Effect of resveratrol on hydrogen peroxide-induced oxidative stress in THP-1 macrophages

目的探讨白藜芦醇(Res)对H_2O_2诱导的THP-1源性巨噬细胞氧化损伤的影响。方法采用H_2O_2处理培养THP-1源性巨噬细胞,造成氧化应激模型。不同终度的Res预作用THP-1源性巨噬细胞组1 h后加入300μmol/L H_2O_2作用24 h。应用MTT比色法检测细胞存活率,黄嘌呤氧化法检测超氧化物歧化酶(SOD)的活力,硫代巴比妥酸比色法检测丙二醛(MDA)含量。结果与空白对照组比较,不同浓度H_2O_2处理THP-1源性巨噬细胞24 h后,THP-1源性巨噬细胞的存活率呈剂量依赖性下降(P<0.05)。Res预处理组的细胞存活率均高于模型组(300μmol/L H_2O_2)(P<0.05),且以40μmol/L Res作用效果最佳。40~100μmol/L Res预处理组与模型组相比,MDA的含量明显减少,SOD的活力升高(P<0.05)。结论 Res可减轻H_2O_2对THP-1源性巨噬细胞的损伤程度,其机制可能与其抗氧化作用有关。

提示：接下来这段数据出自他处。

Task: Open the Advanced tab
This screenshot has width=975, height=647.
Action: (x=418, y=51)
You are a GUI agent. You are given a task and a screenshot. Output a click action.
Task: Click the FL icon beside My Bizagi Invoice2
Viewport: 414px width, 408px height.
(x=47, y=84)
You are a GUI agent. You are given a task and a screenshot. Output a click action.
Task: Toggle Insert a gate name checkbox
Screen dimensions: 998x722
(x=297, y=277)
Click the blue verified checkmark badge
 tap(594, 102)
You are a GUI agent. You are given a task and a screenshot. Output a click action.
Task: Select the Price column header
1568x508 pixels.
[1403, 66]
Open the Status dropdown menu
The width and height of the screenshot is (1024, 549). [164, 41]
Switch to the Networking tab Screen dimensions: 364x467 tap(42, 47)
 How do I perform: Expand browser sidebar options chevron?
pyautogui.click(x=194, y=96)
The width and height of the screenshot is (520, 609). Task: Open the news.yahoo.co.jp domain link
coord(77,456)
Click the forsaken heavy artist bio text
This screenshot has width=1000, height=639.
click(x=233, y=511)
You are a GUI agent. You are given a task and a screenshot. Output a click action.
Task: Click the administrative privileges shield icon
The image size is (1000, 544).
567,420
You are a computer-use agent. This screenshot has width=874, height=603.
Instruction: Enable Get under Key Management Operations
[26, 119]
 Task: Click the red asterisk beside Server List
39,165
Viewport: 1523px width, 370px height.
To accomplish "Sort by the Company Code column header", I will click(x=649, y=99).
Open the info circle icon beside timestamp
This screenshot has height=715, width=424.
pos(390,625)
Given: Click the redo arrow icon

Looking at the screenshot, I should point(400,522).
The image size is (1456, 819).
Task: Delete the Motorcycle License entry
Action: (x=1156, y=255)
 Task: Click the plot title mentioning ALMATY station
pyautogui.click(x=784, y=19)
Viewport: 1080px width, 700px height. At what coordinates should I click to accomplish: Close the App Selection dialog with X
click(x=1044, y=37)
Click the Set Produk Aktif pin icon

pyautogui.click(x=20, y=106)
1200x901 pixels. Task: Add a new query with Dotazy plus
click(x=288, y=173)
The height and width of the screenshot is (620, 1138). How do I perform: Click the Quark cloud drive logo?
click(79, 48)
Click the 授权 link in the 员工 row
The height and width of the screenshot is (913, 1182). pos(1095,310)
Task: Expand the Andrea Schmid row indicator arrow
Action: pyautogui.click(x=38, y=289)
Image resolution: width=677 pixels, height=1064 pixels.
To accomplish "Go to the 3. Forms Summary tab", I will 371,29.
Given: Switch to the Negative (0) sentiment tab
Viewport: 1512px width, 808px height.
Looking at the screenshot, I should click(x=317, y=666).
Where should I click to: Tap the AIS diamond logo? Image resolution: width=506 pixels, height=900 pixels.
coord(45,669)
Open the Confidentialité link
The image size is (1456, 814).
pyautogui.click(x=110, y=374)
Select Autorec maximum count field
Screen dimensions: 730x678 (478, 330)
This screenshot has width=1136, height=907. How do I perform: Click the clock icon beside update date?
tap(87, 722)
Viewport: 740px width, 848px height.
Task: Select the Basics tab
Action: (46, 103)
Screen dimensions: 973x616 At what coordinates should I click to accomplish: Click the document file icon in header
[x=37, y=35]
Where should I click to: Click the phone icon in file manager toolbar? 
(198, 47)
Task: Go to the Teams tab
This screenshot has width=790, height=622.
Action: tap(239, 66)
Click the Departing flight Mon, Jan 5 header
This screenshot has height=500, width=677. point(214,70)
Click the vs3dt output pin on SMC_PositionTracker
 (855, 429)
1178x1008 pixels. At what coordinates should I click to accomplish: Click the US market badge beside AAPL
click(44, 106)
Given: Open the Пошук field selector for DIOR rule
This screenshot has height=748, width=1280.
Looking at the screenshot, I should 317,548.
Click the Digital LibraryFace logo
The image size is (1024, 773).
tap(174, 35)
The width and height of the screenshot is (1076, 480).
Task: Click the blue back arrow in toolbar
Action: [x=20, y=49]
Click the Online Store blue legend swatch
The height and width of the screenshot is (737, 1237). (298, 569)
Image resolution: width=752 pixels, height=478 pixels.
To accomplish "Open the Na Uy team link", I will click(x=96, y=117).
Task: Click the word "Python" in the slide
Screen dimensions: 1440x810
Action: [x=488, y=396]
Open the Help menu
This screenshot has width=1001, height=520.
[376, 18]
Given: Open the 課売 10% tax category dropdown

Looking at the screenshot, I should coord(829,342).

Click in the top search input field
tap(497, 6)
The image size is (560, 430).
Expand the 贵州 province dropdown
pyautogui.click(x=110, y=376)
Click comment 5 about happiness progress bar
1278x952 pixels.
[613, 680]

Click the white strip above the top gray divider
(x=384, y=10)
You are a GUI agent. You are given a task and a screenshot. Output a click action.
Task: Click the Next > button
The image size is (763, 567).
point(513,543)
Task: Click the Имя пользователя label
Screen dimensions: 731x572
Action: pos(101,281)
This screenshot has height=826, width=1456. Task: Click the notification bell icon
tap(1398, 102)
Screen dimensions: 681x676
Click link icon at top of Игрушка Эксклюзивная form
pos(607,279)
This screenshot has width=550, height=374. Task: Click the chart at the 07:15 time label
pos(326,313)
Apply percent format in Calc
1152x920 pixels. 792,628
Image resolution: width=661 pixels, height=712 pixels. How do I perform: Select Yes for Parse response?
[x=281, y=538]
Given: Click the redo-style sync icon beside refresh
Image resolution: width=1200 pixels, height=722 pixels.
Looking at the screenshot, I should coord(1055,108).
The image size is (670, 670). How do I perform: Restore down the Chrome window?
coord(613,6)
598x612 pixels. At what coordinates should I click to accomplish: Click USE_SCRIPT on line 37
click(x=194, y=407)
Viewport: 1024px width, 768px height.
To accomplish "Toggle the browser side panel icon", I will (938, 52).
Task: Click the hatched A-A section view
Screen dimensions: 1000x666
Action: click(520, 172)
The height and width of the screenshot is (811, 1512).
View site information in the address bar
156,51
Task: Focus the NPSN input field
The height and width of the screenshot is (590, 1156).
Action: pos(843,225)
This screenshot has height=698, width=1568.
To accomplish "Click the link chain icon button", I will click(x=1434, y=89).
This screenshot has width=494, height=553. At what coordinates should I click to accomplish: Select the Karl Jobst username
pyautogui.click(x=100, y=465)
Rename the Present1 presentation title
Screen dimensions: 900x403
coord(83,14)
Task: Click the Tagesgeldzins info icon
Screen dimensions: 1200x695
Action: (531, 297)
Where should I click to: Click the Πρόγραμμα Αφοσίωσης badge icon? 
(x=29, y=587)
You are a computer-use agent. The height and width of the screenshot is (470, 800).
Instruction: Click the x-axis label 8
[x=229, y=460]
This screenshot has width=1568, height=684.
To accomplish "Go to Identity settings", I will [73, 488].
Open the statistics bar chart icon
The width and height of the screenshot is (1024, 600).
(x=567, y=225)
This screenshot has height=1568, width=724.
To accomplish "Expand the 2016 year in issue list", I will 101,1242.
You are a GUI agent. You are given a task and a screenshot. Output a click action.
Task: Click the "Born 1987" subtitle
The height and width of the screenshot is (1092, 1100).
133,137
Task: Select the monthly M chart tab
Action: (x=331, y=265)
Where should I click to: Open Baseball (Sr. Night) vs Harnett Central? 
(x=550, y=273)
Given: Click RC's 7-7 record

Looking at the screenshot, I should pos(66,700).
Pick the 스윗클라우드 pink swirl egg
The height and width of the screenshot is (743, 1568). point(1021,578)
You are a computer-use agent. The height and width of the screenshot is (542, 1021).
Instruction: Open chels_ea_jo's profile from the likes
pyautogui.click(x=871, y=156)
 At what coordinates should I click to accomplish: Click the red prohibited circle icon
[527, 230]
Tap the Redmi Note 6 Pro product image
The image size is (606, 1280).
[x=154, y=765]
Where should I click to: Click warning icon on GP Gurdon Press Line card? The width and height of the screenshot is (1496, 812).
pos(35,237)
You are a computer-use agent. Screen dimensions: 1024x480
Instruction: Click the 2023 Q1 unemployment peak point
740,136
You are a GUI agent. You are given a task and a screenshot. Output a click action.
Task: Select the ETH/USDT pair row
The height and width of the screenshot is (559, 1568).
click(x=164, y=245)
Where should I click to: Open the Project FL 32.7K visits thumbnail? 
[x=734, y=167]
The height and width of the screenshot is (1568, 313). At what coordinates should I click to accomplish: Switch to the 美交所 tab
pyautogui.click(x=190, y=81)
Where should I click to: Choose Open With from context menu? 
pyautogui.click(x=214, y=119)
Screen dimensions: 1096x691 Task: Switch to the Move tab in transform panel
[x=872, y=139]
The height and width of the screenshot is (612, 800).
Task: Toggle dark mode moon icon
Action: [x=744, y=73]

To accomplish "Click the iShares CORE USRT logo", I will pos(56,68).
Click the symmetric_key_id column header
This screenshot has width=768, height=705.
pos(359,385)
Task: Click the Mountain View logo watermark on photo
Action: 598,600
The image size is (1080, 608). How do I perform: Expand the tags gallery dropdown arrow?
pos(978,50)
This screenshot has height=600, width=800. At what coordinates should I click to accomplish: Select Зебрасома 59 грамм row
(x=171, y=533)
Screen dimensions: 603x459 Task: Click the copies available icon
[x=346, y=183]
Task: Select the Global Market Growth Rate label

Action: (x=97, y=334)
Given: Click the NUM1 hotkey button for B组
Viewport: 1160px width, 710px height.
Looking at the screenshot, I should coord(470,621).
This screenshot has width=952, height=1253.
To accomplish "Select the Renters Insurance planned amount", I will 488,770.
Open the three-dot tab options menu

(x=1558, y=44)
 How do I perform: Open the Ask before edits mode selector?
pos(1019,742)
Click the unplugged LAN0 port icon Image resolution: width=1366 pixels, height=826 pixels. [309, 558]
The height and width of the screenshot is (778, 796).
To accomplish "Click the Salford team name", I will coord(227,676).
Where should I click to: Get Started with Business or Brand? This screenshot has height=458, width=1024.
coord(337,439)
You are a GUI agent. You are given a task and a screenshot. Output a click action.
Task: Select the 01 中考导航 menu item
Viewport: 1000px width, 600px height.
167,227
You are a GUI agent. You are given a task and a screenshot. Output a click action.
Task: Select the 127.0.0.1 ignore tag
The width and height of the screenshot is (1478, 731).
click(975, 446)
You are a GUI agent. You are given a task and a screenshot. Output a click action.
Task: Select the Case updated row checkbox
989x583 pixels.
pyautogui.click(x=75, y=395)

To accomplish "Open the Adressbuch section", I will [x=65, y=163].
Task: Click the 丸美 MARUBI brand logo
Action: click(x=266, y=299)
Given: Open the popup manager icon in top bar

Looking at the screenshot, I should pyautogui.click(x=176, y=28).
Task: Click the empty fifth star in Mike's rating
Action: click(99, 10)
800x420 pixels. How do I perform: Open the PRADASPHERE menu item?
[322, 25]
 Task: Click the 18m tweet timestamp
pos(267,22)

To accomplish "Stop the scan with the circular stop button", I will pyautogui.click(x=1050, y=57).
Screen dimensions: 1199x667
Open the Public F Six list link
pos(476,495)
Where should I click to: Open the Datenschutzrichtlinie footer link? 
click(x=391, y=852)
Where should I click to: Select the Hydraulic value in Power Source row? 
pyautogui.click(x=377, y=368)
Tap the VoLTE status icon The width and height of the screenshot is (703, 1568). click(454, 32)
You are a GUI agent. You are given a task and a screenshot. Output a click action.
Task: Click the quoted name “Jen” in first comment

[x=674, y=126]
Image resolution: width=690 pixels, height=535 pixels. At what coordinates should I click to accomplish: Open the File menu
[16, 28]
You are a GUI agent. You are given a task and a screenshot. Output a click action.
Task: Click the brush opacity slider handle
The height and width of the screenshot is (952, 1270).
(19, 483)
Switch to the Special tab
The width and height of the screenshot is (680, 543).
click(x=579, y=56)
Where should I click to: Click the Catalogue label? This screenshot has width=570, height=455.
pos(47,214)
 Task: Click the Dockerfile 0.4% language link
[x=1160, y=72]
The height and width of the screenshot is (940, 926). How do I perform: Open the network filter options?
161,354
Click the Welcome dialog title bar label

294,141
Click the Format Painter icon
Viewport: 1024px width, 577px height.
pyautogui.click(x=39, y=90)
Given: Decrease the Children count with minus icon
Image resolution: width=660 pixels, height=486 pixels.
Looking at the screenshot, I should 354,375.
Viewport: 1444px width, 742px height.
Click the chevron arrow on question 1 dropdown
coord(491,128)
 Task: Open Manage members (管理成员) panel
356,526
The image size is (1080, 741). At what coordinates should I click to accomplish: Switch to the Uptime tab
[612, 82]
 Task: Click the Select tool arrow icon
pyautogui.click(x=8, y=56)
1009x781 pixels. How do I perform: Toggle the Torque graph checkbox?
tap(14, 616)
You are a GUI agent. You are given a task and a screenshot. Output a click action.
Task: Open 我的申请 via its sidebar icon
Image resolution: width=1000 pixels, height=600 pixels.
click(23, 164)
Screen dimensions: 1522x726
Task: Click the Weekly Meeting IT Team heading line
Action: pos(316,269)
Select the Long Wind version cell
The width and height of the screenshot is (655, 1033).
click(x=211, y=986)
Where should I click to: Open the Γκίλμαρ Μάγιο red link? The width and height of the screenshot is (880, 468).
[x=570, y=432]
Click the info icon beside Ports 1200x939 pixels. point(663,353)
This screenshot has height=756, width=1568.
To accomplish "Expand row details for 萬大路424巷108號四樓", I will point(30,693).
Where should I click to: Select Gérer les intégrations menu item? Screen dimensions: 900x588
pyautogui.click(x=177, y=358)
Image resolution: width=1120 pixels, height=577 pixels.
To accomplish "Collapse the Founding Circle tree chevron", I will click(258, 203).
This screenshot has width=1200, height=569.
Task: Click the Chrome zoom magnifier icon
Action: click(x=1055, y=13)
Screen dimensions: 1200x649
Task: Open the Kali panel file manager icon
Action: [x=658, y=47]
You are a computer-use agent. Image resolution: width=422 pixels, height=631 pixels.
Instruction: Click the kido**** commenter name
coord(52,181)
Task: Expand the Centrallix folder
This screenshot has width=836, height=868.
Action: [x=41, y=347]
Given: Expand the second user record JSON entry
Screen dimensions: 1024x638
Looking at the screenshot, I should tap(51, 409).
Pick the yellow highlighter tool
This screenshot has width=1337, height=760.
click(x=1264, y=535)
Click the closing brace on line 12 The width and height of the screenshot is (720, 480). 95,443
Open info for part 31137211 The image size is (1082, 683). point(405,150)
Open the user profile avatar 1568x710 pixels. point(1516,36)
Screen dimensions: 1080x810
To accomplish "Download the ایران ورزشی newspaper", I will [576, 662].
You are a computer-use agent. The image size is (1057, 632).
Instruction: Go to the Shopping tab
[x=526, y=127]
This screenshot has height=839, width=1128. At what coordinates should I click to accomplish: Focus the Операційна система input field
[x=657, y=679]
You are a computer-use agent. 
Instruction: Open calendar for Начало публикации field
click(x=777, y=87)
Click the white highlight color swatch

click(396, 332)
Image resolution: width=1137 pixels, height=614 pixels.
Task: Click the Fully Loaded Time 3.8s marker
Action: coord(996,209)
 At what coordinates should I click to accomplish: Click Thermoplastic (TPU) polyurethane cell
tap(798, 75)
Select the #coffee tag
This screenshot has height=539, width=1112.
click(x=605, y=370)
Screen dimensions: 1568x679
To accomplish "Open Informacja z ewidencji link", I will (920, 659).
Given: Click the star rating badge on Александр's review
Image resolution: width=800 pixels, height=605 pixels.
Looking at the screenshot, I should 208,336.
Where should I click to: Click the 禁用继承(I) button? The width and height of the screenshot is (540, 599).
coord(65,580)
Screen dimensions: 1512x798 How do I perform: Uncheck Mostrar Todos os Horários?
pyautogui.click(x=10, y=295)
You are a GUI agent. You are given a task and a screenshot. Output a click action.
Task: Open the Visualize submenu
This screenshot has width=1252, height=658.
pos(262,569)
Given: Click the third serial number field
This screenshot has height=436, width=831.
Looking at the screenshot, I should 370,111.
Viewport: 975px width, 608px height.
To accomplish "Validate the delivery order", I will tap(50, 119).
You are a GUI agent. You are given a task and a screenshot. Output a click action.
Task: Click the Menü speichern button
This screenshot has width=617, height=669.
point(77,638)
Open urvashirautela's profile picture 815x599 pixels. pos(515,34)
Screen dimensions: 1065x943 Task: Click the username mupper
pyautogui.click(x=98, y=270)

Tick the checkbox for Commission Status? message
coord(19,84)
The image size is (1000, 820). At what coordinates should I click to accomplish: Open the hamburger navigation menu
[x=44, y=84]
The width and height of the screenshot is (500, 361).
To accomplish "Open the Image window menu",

Objective To investigate the effect of resveratrol （Res） on hydrogen peroxide （H2O2） -induced oxidative stress in THP-1 macrophages. Methods The oxidative model was induced by H2O2 stimulation. THP-1 macrophages were pretreated with different concentrations of Res for 1 h and then treated with H2O2 （ 300 μmol/L） for 24 h. The viability of macrophages was measured by MTT assay. The SOD activity was assayed by using xanthine oxidase method. Thiobarbituric acid colorimetric approach was employed to determine the level of MDA. Results Compared with the normal control group, treatment with H202 decreased the cell viability （P〈0.05）. Compared with the model group, the survival rate of cells was significantly increased in Res-pretreated group, especially when Res at 40 μmol/L. Meantime, Res at 40- 100 μmol/L reduced the level of MDA and increased the activity of SOD （P〈0.05）. Conclusion Res can mitigate the oxidative injury of macrophages induced by H202, which may be related to its ant/oxidant effect.